(What you will do) The whole listing below should be retyped exactly, without any images.

== Input records

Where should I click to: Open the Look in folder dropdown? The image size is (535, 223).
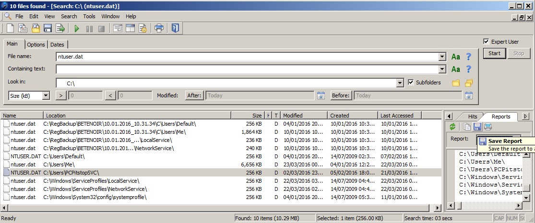point(400,83)
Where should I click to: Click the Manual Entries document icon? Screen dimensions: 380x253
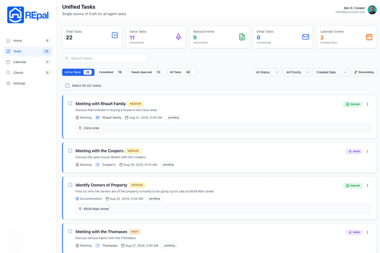point(242,37)
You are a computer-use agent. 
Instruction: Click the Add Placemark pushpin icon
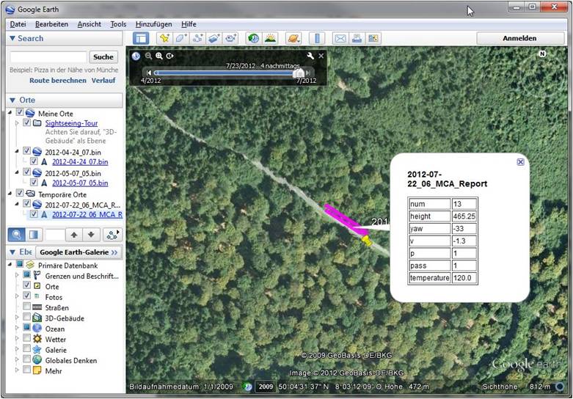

====

(Problem solution)
Where should I click to: Open the Look in folder dropdown? The image size is (535, 223).
point(400,83)
Where should I click to: Click the Manual Entries document icon? Screen dimensions: 380x253
point(242,37)
You are a computer-use agent. 
Instruction: Click the Add Placemark pushpin icon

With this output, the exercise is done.